Graphical Representation of Linear S.H.M. of a Particle Starting from Mean Position:
The general equation for the displacement of a particle performing linear S.H.M. at any instant ‘t’ is given by
x = a sin (ωt + α )
Where a = amplitude of S.H.M., ω = angular speed of S.H.M.,
α = Initial phase of S.H.M.
As particle is starting from mean position, α = 0
x = a sin ωt …….. (1)
Velocity of particle performing S.H.M.can be obtained by differentiating above expression
v = dx/dt = a cos ωt . ω = ωa cos ωt
v = ωa cos ωt …….. (2)
Acceleration of particle performing S.H.M. can be obtained by differentiating above expression
f = dv/dt = ωa (-sin ωt) ω
f = dv/dt = – ω²a sin ωt …….. (3)
From equation (1) and (3) we have
f = dv/dt = – ω²x …….. (4)
Using equations (1), (2) and (4) and knowing ω = 2π/T we prepare following table
| Time (t) | Phase Φ = ωt = (2π/T)t | Displacement (x) | Velocity (v) | Acceleration (f) |
| 0 | 0 | 0 | aω | 0 |
| T/4 | π/2 | a | 0 | – aω² |
| T/2 | π | 0 | – aω | 0 |
| 3T/4 | 3π/2 | – a | 0 | a ω² |
| T | 2π | 0 | aω | 0 |
The graphs of displacement, velocity and acceleration versus time are as follows:
Graphical Representation of Linear S.H.M. of a Particle Starting from Extreme Position:
The general equation for displacement of a particle performing linear S.H.M. at any instant ‘t’ is given by
x = a sin (ωt + α )
Where a = amplitude of S.H.M., ω = angular speed of S.H.M., α = Initial phase of S.H.M.

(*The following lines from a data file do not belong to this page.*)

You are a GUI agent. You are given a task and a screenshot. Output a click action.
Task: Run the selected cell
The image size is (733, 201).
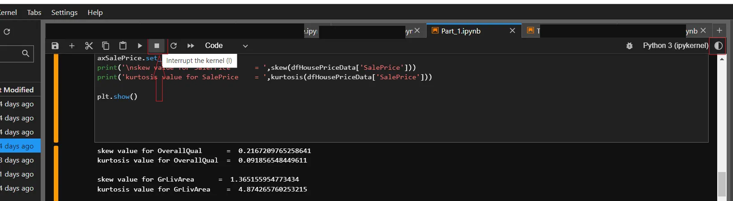tap(140, 46)
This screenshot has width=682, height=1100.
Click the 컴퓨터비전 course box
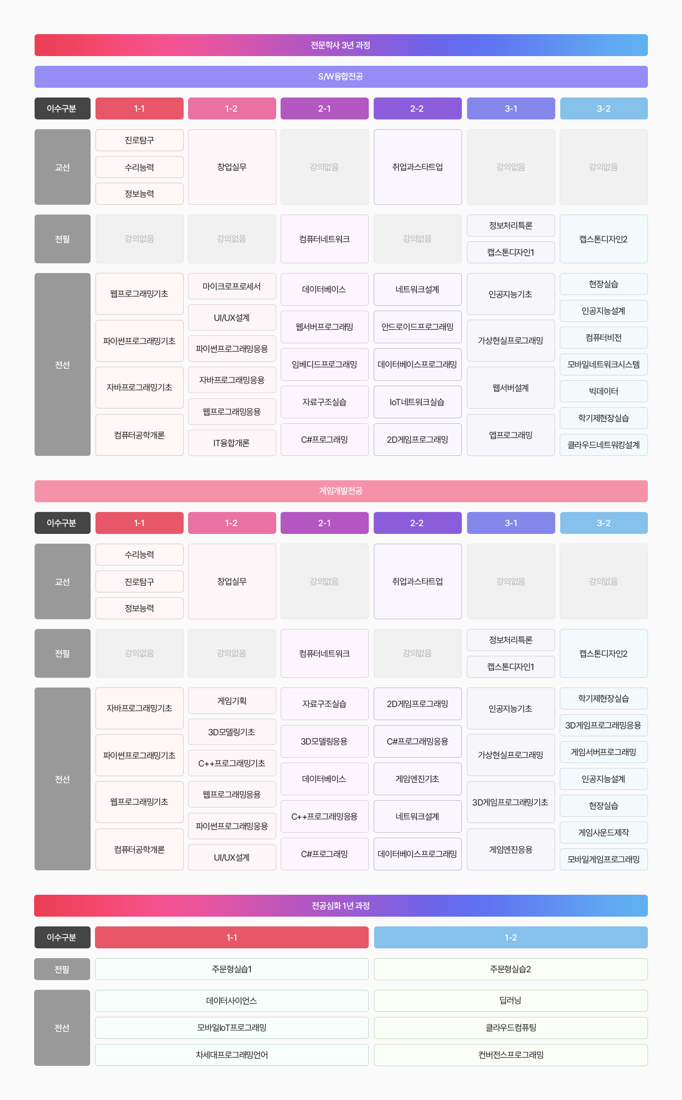[x=604, y=337]
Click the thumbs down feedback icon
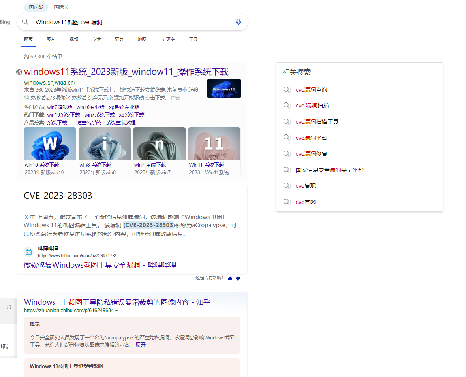Image resolution: width=466 pixels, height=377 pixels. (238, 278)
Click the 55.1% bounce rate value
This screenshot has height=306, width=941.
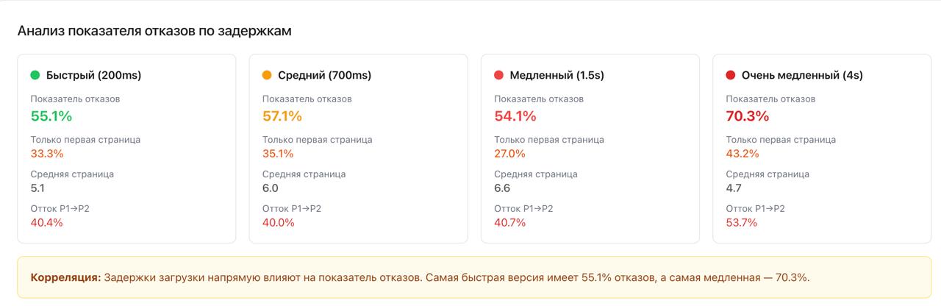(x=51, y=116)
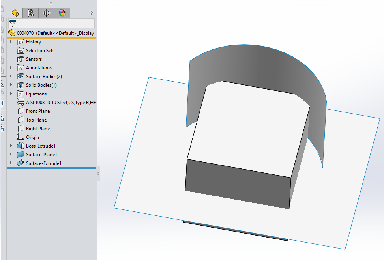This screenshot has width=384, height=260.
Task: Expand the Solid Bodies(1) folder
Action: (x=11, y=85)
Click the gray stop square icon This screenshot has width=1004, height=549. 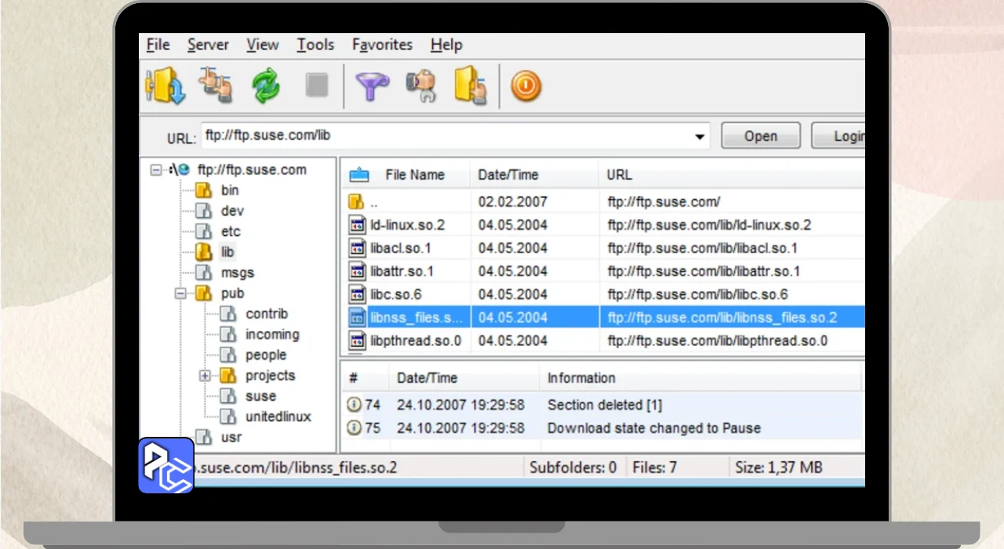(x=317, y=85)
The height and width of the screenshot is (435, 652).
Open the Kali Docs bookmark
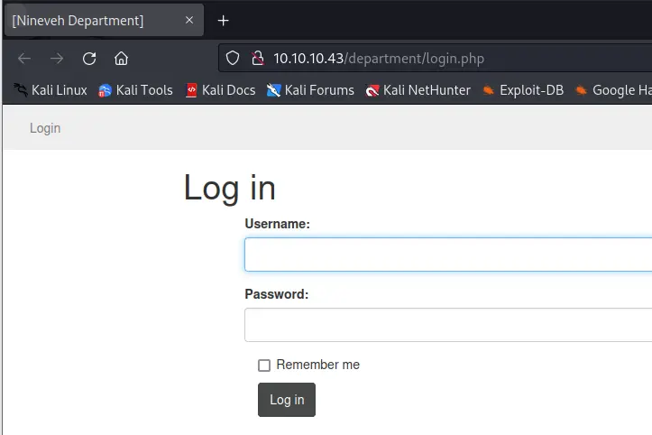click(220, 90)
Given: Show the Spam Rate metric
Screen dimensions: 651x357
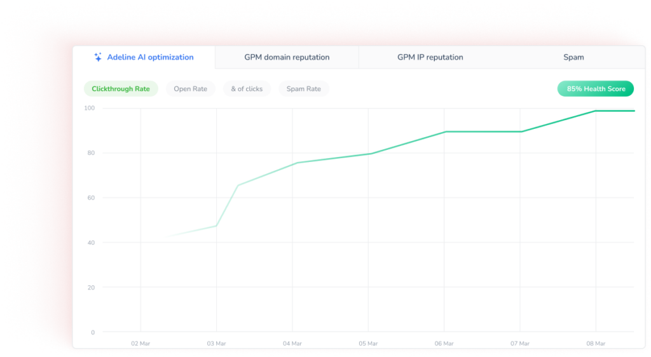Looking at the screenshot, I should 303,89.
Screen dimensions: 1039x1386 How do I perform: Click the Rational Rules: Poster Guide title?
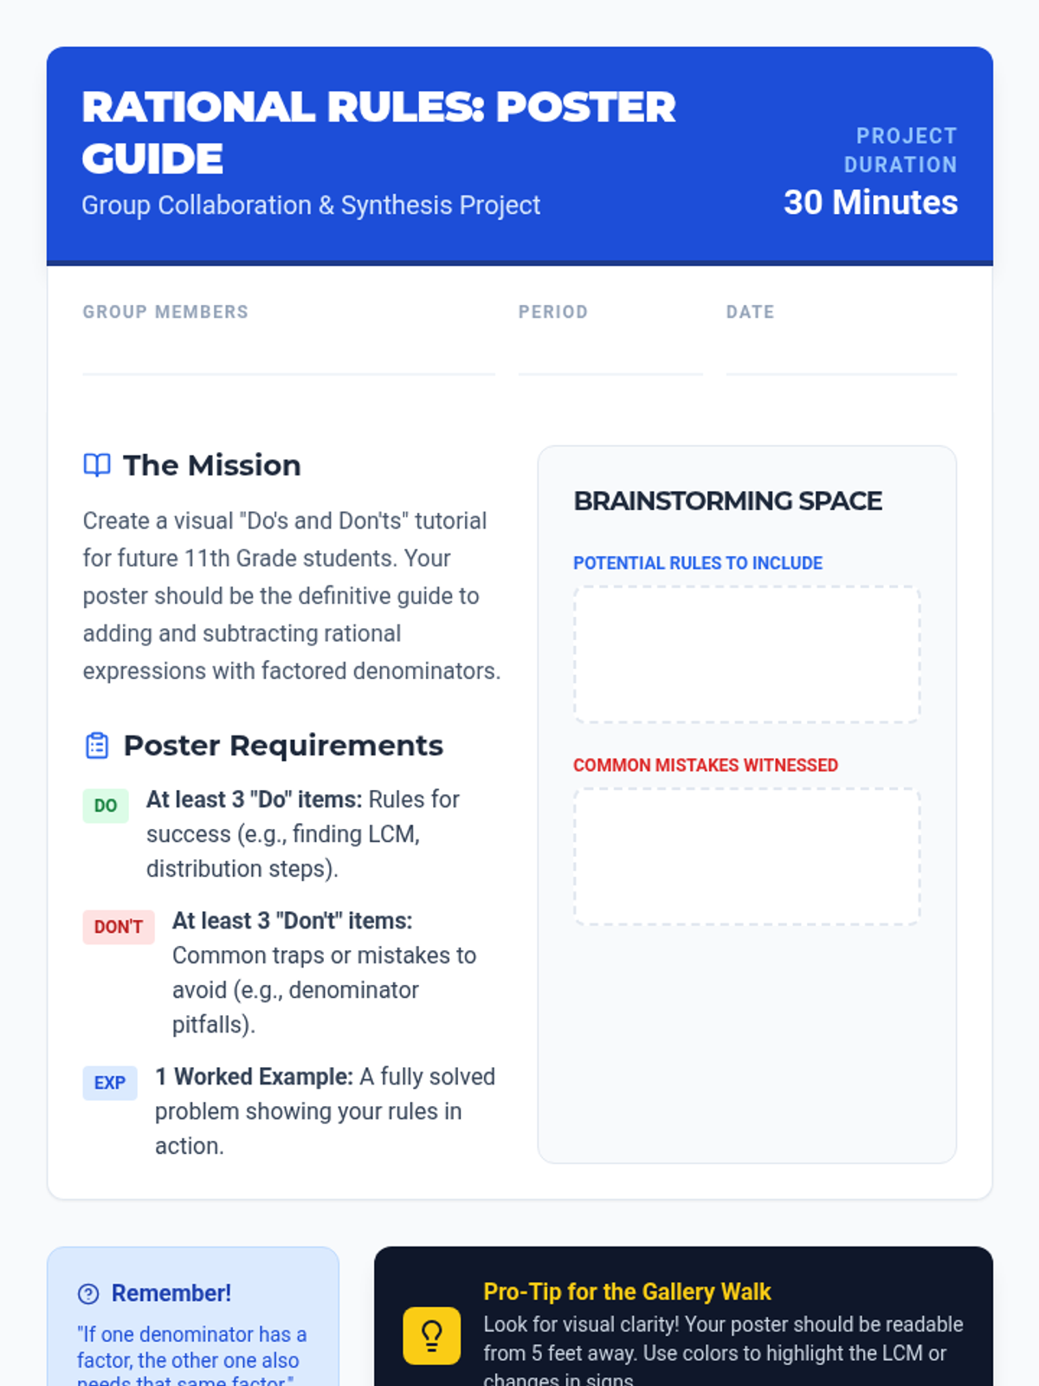point(378,133)
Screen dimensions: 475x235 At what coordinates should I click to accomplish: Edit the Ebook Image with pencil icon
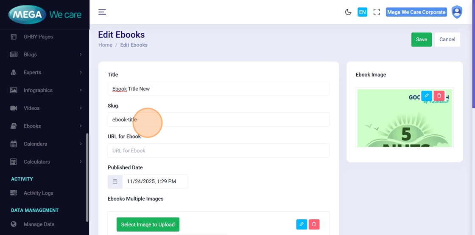point(427,96)
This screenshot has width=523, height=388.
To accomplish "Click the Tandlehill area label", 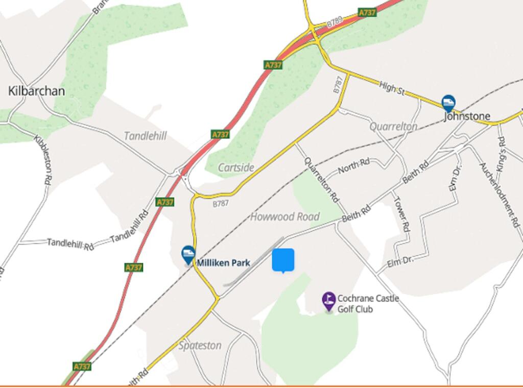I will 145,136.
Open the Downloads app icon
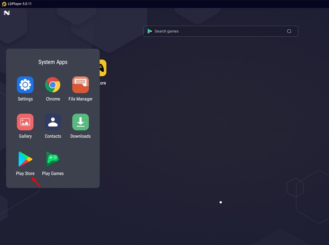Image resolution: width=329 pixels, height=245 pixels. 81,122
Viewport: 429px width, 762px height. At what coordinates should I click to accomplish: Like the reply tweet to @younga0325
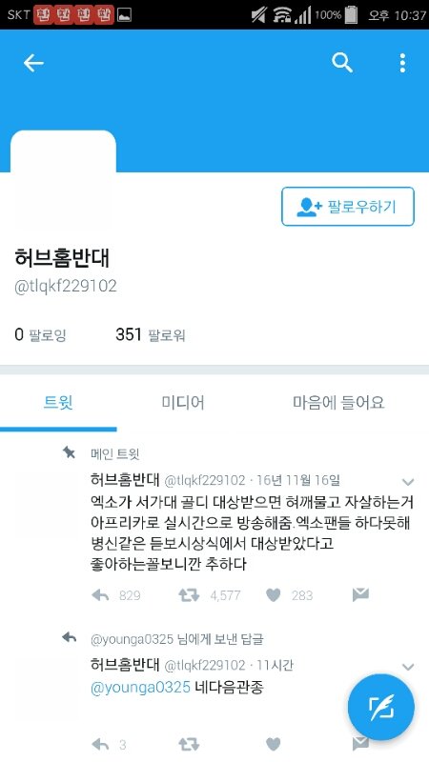[x=274, y=744]
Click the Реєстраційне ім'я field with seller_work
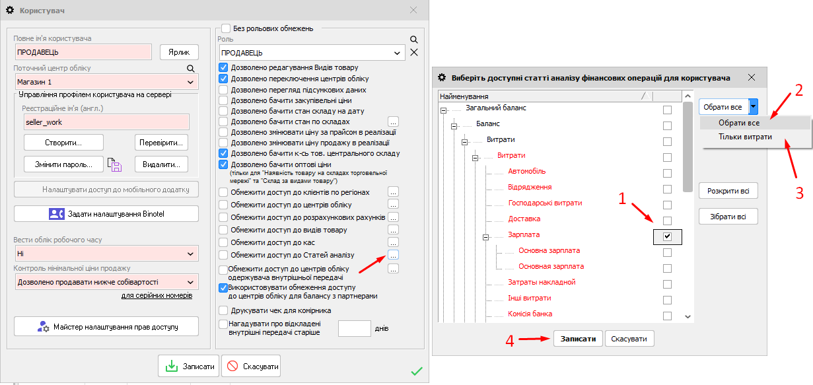This screenshot has height=385, width=813. 106,122
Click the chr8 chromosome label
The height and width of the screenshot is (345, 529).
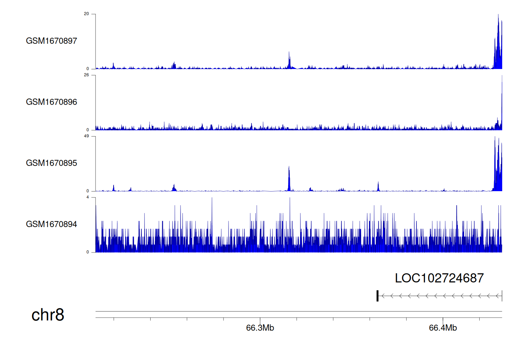click(x=48, y=315)
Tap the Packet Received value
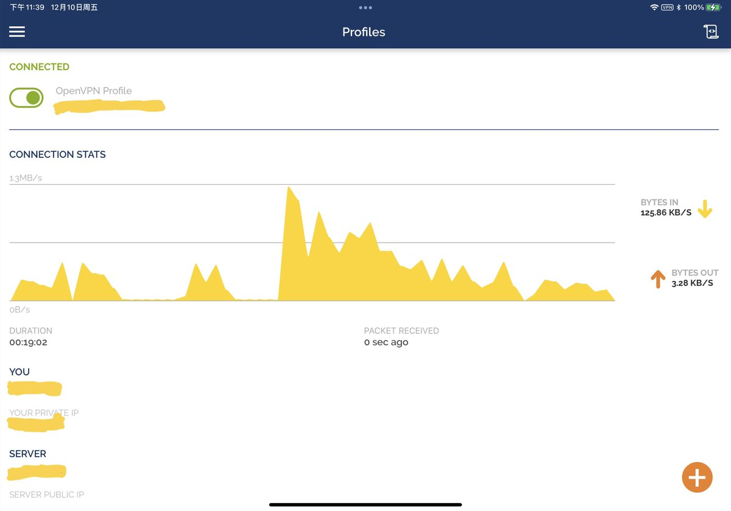Screen dimensions: 731x511 pos(386,342)
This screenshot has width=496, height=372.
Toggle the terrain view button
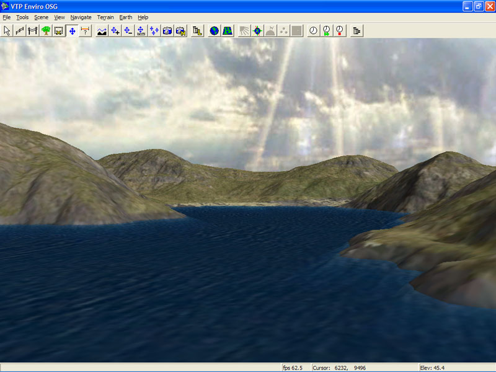228,30
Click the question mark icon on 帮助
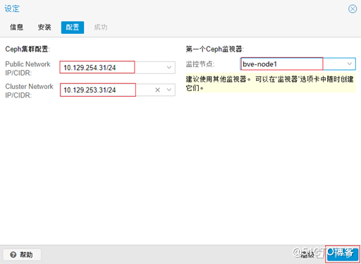The width and height of the screenshot is (361, 264). [13, 255]
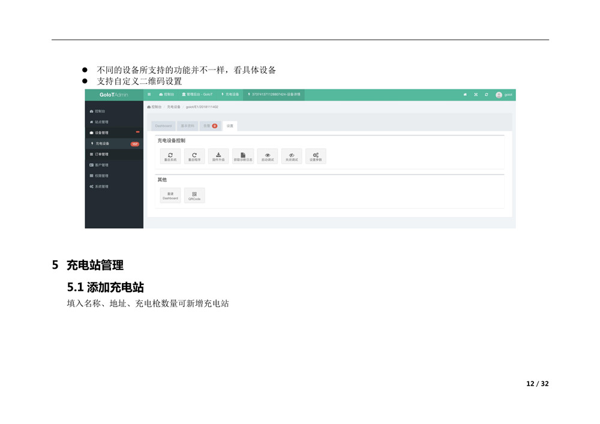Screen dimensions: 600x424
Task: Click the 重启系统 restart system icon button
Action: pyautogui.click(x=170, y=156)
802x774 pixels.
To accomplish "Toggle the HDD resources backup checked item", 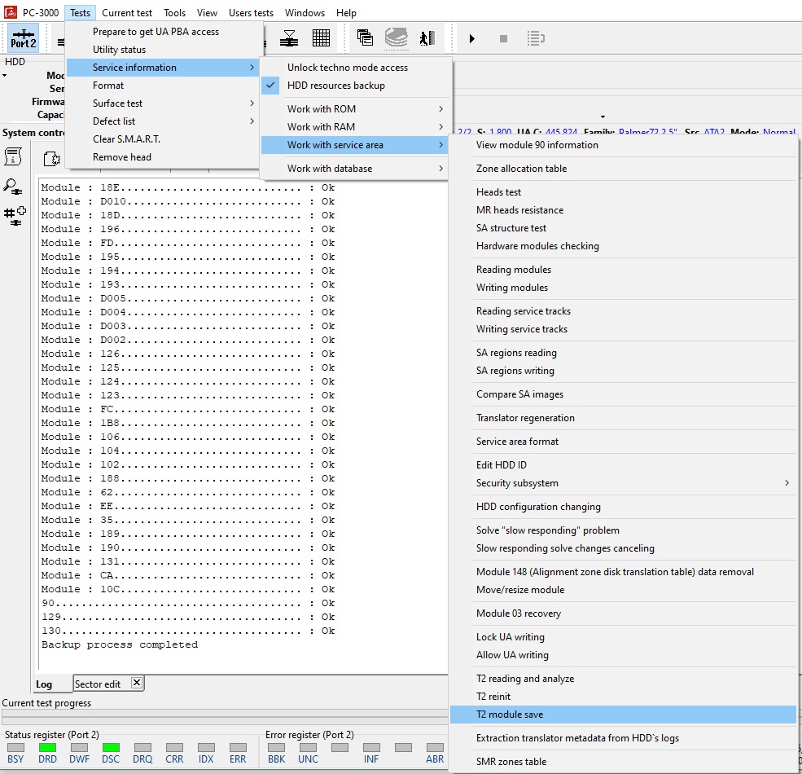I will (335, 86).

As particle is starting from mean position, α = π/2
x = a sin (ωt + π/2 )
x = a cos ωt …….. (1)
Velocity of particle performing S.H.M.can be obtained by differentiating above expression
v = dx/dt = a (- sin ωt) . ω = – ωa sin ωt
v = – ωa sin ωt …….. (2)
Acceleration of particle performing S.H.M. can be obtained by differentiating above expression
f = dv/dt = – ωa (cos ωt) ω
f = dv/dt = – ω²a cos ωt …….. (3)
From equation (1) and (3) we have
f = dv/dt = – ω²x …….. (4)
Using equations (1), (2) and (4) and knowing ω = 2π/T we prepare following table
| Time (t) | Phase Φ = ωt = (2π/T)t | Displacement (x) | Velocity (v) | Acceleration (f) |
| 0 | 0 | a | 0 | – aω² |
| T/4 | π/2 | 0 | aω | 0 |
| T/2 | π | – a | 0 | aω² |
| 3T/4 | 3π/2 | 0 | – aω | 0 |
| T | 2π | a | o | – aω² |
The graphs of displacement, velocity and acceleration versus time are as follows:
Conclusions:
- Graphs are drawn for displacement, velocity and acceleration against time and curves are obtained as shown. As the curves have the shape same as the sine curve, the curves are called as harmonic curves.
- From the graph, we can conclude that the displacement, velocity, and acceleration are the periodic functions of time.
- From the graph, we can see that velocity is 90° (π/2 radians) out of phase with displacement, whereas acceleration is 180° (π radians) out of phase with displacement. Similarly, acceleration is 90° (π/2 radians) out of phase with velocity.
- The velocity leads the displacement by a phase difference of π/2 radians.
- The acceleration lags behind displacement by a phase of π radians.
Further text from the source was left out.